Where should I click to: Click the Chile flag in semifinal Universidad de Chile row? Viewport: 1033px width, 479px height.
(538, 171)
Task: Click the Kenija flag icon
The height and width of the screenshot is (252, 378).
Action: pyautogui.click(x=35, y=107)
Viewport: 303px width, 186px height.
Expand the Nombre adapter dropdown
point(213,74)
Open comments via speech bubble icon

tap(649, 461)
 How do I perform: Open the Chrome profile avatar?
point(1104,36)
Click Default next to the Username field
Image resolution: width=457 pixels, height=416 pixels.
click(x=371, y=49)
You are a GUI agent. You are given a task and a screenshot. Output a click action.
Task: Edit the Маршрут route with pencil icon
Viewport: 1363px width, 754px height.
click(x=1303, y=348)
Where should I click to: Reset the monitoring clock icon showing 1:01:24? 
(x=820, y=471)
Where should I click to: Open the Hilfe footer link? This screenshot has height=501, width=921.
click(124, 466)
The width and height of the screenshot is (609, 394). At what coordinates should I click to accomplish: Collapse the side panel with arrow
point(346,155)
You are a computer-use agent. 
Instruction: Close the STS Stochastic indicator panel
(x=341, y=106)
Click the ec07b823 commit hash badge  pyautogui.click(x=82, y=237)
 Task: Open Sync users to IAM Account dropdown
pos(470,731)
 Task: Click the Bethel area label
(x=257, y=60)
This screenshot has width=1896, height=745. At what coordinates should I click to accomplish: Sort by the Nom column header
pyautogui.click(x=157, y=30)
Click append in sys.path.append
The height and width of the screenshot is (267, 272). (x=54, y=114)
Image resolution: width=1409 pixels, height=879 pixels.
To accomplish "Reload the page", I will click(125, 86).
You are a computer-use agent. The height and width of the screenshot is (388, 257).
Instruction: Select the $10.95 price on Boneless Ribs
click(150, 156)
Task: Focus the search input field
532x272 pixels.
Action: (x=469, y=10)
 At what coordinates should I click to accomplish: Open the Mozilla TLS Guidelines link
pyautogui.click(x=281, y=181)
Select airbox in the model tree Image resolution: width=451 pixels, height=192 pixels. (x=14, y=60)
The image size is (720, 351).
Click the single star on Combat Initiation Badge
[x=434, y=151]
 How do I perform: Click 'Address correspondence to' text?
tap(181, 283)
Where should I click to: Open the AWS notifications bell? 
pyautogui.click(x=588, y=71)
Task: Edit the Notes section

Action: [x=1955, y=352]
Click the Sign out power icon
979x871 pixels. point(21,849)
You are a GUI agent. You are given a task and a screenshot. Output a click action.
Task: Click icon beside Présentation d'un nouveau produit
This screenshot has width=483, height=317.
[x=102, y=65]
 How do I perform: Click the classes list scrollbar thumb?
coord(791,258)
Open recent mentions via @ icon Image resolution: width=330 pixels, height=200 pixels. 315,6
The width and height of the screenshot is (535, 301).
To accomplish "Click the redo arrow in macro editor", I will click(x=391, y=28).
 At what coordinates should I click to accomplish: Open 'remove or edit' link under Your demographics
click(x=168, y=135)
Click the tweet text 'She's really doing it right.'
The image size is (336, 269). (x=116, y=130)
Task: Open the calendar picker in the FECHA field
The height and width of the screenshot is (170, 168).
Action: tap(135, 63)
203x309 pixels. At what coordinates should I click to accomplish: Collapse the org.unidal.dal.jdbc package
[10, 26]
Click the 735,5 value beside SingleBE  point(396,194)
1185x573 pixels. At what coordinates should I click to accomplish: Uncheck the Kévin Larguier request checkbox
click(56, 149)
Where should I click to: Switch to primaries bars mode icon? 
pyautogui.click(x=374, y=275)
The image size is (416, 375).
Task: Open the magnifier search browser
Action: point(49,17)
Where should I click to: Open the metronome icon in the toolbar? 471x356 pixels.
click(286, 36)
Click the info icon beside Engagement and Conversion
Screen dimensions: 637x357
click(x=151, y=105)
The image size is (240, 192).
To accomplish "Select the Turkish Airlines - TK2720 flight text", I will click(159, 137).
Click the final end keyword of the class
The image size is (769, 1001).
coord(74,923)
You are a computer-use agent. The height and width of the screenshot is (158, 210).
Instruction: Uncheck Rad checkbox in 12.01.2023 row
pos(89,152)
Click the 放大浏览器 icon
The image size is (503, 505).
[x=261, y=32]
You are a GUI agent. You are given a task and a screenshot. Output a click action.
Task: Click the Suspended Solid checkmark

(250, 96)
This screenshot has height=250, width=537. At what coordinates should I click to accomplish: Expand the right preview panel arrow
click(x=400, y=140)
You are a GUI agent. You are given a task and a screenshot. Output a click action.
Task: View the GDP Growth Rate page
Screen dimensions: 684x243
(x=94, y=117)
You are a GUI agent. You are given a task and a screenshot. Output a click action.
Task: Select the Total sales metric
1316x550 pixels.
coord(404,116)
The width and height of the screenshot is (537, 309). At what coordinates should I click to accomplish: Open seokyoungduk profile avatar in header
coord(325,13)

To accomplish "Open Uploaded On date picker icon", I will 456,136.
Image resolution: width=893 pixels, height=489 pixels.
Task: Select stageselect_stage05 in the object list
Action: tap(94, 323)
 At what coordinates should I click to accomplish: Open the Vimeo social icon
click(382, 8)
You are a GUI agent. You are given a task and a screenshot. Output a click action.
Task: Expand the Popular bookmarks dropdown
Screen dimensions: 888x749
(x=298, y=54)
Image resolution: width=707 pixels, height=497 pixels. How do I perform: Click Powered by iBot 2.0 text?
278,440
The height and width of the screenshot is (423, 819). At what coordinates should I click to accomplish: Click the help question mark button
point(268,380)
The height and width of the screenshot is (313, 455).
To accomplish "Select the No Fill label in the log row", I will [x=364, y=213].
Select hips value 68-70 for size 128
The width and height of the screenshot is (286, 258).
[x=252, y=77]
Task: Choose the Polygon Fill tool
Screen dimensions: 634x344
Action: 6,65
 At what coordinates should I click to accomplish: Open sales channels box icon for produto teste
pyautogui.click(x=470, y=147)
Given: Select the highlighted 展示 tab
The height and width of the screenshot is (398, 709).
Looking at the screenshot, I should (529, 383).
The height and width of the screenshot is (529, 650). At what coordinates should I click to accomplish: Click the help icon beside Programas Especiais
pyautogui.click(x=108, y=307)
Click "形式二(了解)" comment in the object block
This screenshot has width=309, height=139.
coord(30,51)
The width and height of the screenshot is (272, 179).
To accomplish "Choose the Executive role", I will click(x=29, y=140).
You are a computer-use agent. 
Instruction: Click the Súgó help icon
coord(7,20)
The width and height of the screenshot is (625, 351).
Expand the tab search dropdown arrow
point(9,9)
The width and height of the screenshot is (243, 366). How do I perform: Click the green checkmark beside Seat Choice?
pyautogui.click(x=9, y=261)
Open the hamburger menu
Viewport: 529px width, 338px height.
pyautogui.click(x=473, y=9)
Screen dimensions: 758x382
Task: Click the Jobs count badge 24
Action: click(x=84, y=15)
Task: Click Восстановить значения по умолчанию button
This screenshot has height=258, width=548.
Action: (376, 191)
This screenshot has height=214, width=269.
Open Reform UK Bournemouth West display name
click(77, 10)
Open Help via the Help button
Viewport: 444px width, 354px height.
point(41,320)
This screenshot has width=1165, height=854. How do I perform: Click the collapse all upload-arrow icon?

__EXERCISE INSTRUCTIONS__: Using the entries above, give back exactly the line containing "Task: Choose the Polygon Fill tool", the line containing "Task: Click Восстановить", and every line between them, and nothing else.

__YOUR SOLUTION__:
Task: Choose the Polygon Fill tool
Screen dimensions: 634x344
Action: 6,65
 At what coordinates should I click to accomplish: Open sales channels box icon for produto teste
pyautogui.click(x=470, y=147)
Given: Select the highlighted 展示 tab
The height and width of the screenshot is (398, 709).
Looking at the screenshot, I should (529, 383).
The height and width of the screenshot is (529, 650). At what coordinates should I click to accomplish: Click the help icon beside Programas Especiais
pyautogui.click(x=108, y=307)
Click "形式二(了解)" comment in the object block
This screenshot has width=309, height=139.
coord(30,51)
The width and height of the screenshot is (272, 179).
To accomplish "Choose the Executive role", I will click(x=29, y=140).
You are a computer-use agent. 
Instruction: Click the Súgó help icon
coord(7,20)
The width and height of the screenshot is (625, 351).
Expand the tab search dropdown arrow
point(9,9)
The width and height of the screenshot is (243, 366). How do I perform: Click the green checkmark beside Seat Choice?
pyautogui.click(x=9, y=261)
Open the hamburger menu
Viewport: 529px width, 338px height.
pyautogui.click(x=473, y=9)
Screen dimensions: 758x382
Task: Click the Jobs count badge 24
Action: click(x=84, y=15)
Task: Click Восстановить значения по умолчанию button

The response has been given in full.